Your output should consist of the lines from the first line of the records below through the one with "Toggle Rozpuštěný kyslík series in legend", exactly, minus the pictures.

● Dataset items
^^^^^^^^^^^^^^^^

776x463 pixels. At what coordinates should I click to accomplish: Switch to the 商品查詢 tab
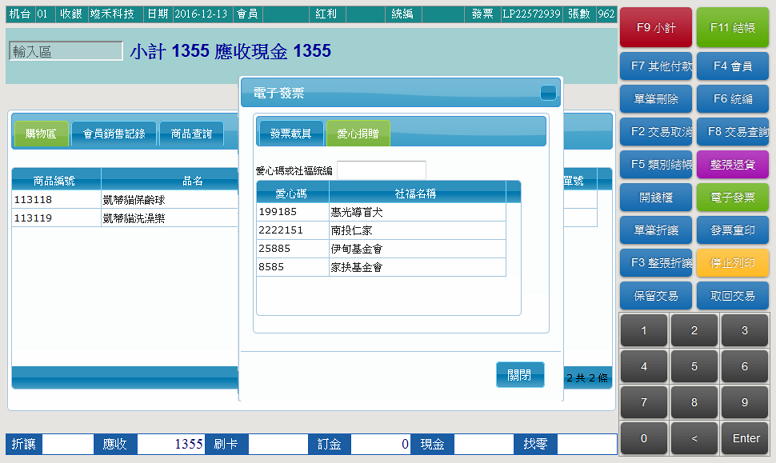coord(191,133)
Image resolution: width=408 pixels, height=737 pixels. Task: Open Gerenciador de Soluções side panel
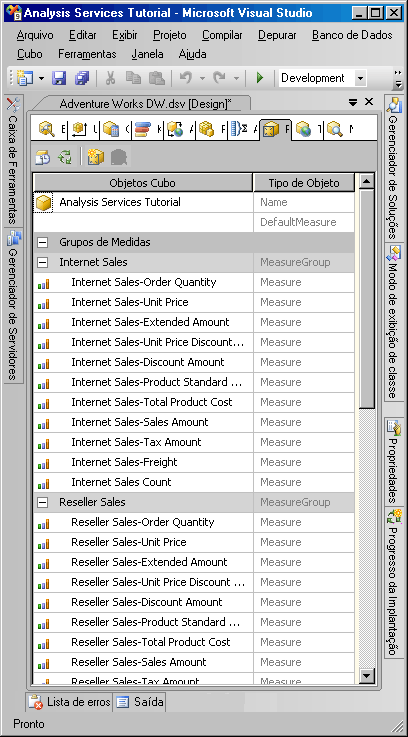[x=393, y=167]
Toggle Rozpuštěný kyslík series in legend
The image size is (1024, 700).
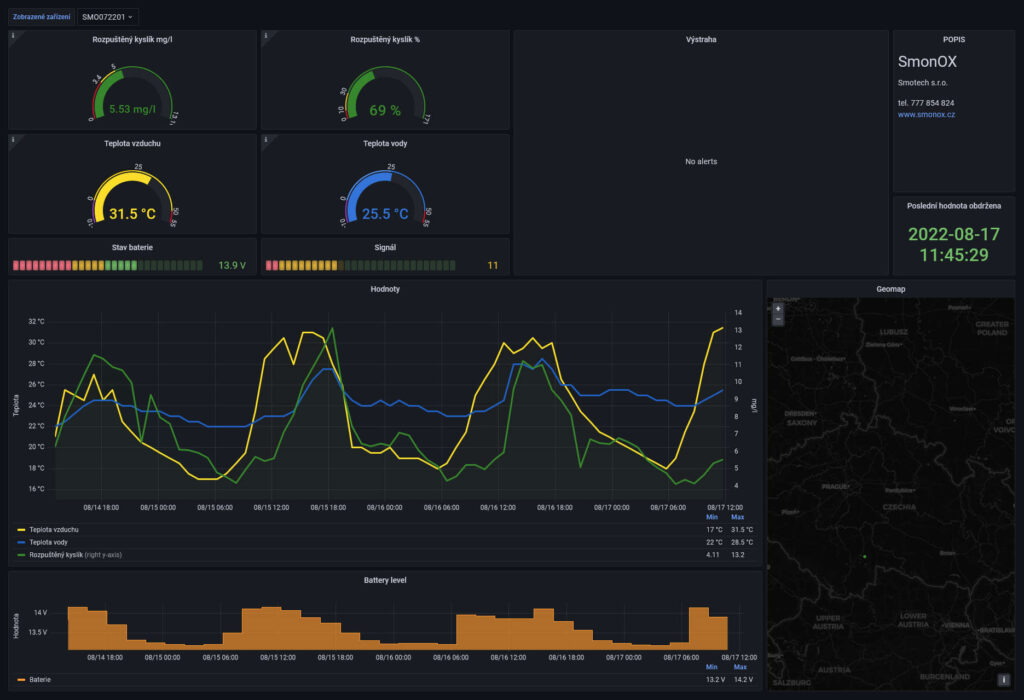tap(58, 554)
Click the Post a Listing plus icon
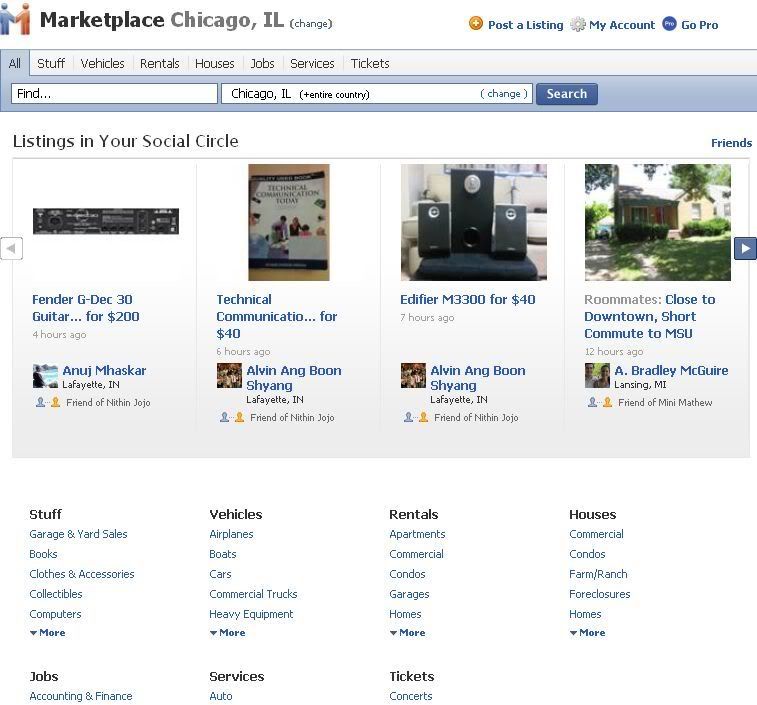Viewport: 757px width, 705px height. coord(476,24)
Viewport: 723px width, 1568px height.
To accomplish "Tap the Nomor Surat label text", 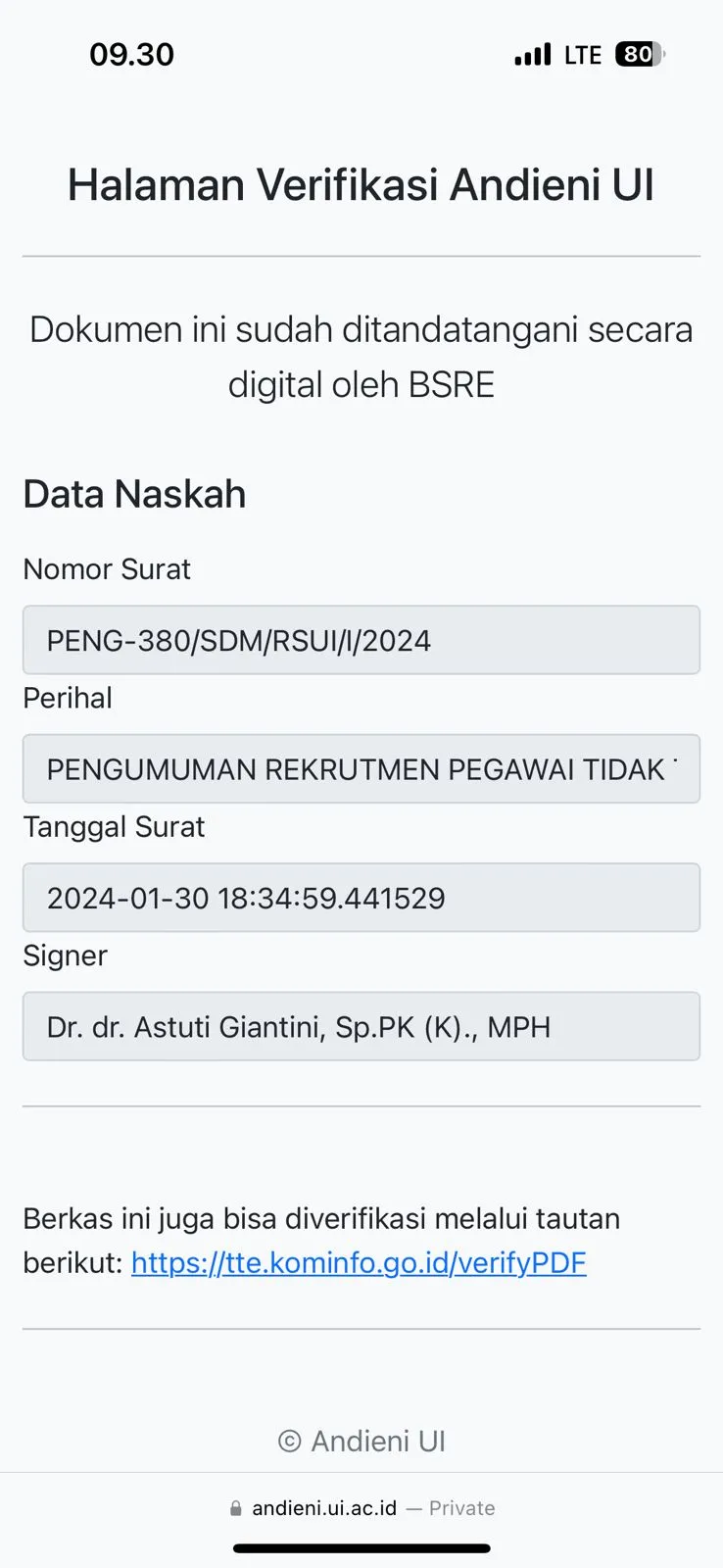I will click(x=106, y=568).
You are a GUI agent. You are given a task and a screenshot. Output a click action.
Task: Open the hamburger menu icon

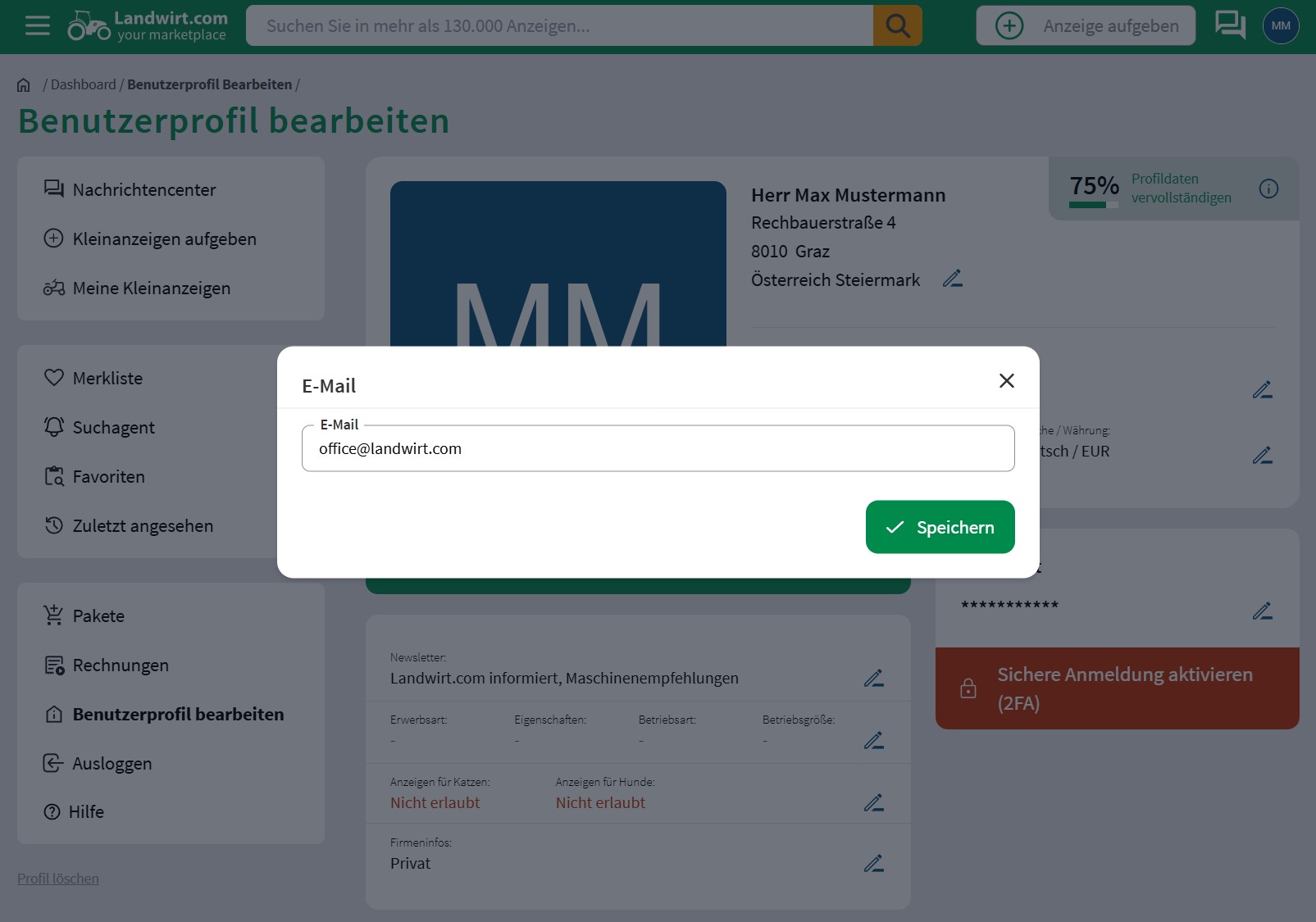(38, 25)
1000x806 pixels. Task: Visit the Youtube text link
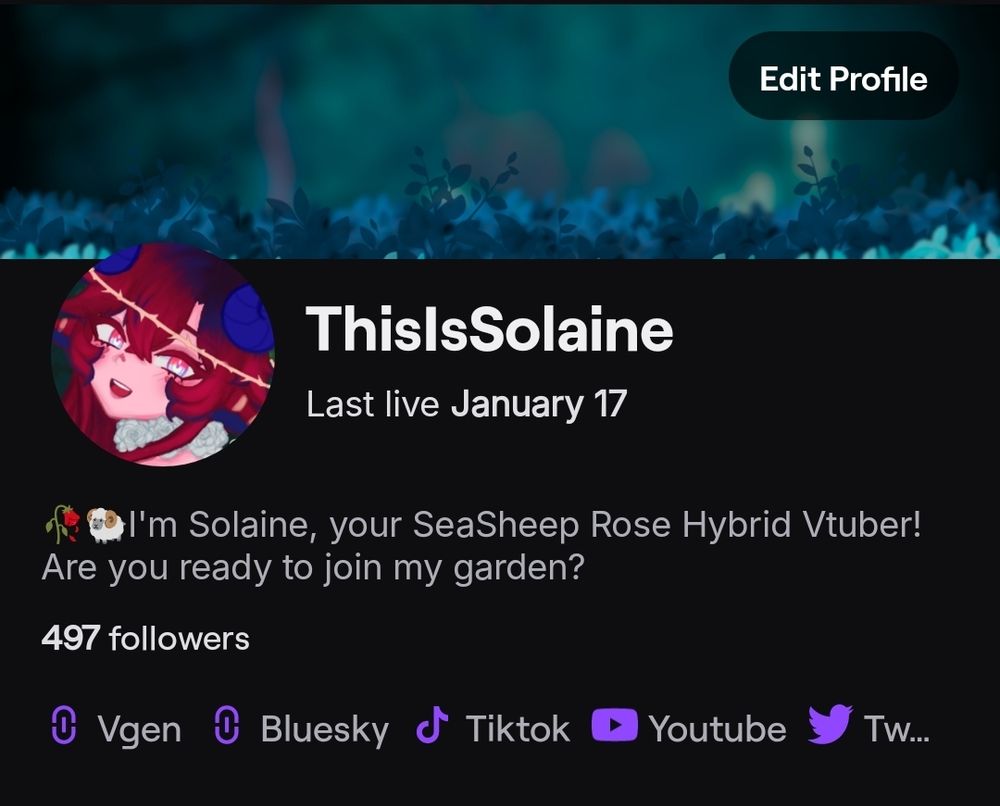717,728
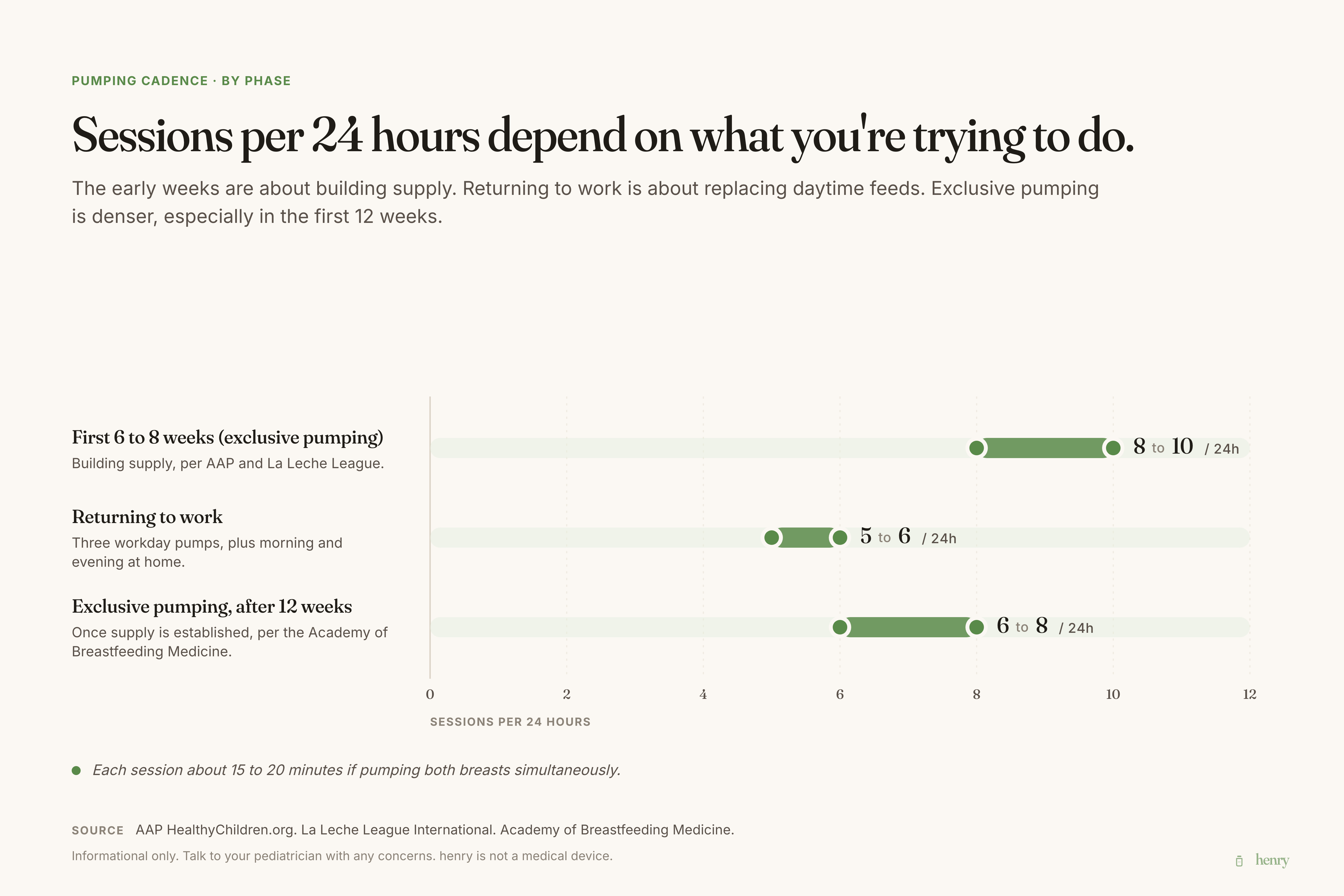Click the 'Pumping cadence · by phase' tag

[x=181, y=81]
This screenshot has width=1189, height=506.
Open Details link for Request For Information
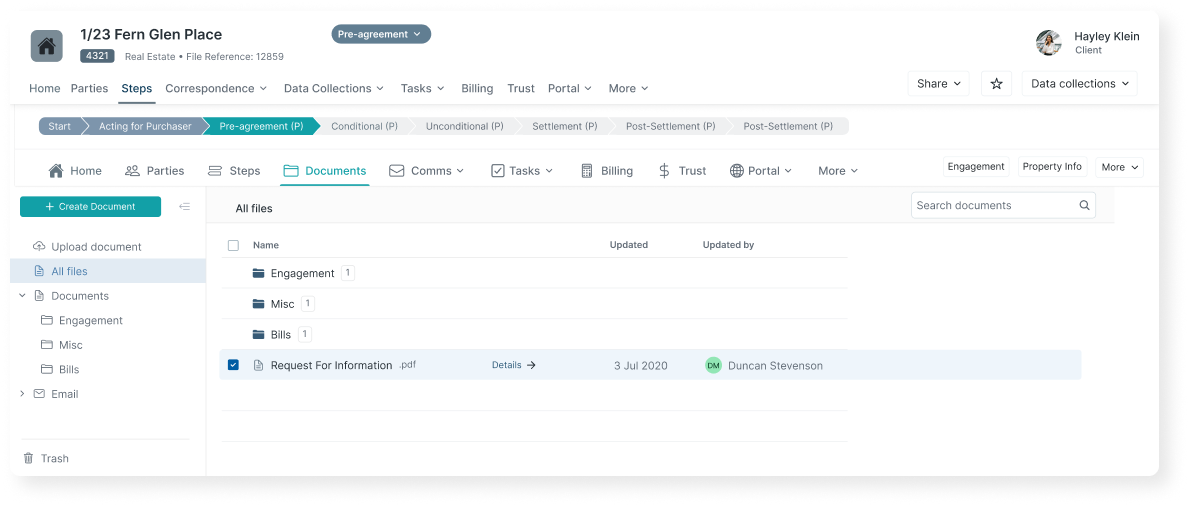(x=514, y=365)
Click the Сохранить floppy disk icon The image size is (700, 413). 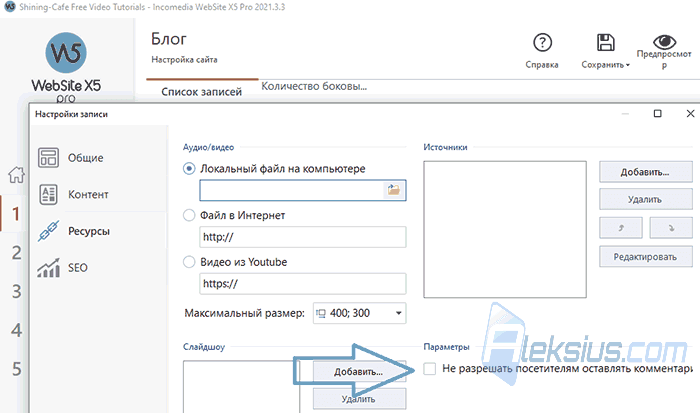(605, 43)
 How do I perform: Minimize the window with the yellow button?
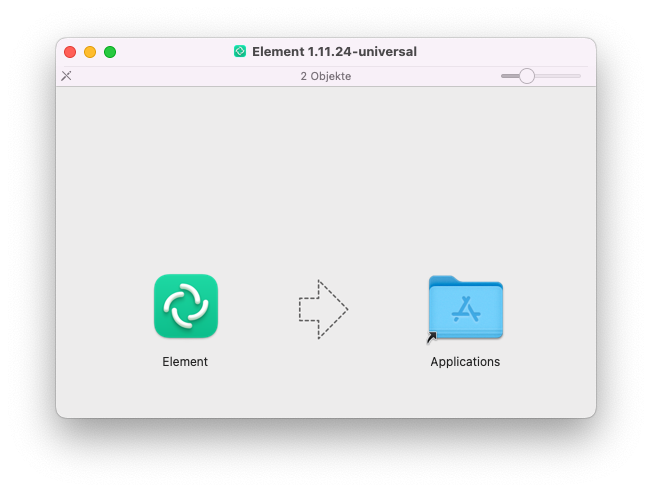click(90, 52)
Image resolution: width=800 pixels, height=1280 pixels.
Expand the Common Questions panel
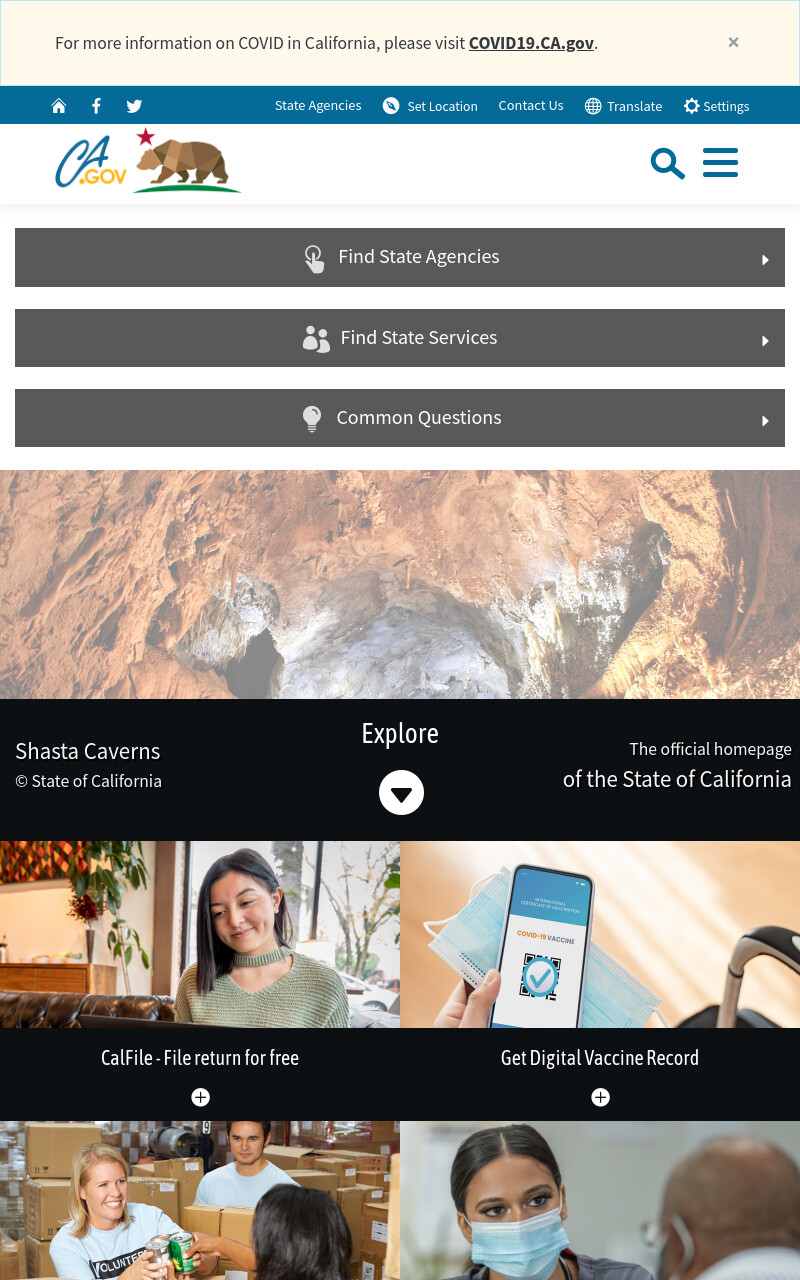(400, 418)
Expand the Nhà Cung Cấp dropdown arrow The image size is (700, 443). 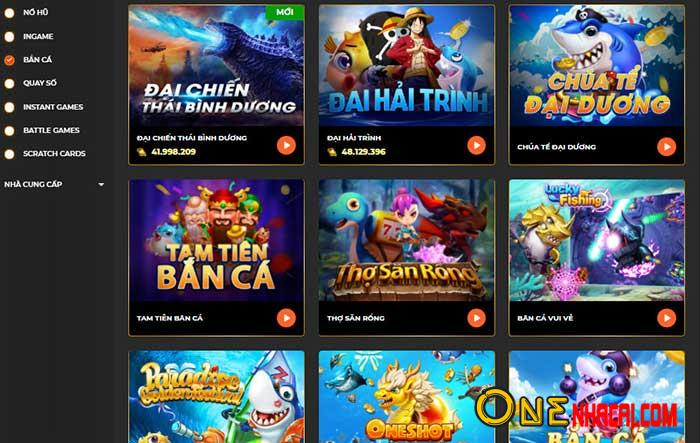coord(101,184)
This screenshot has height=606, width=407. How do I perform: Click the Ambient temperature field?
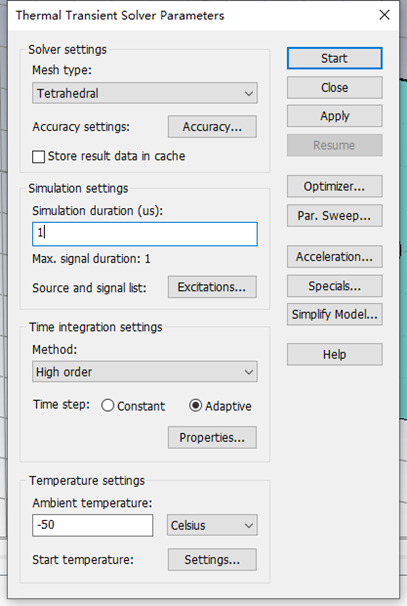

^^^^^^^^^^^^^^^^

● RESULT OF THE EXERCISE
776x463 pixels. At what coordinates should I click to accomplish: Switch to the 商品查詢 tab
coord(191,133)
Image resolution: width=408 pixels, height=737 pixels. Task: Open Gerenciador de Soluções side panel
[x=393, y=167]
Toggle Rozpuštěný kyslík series in legend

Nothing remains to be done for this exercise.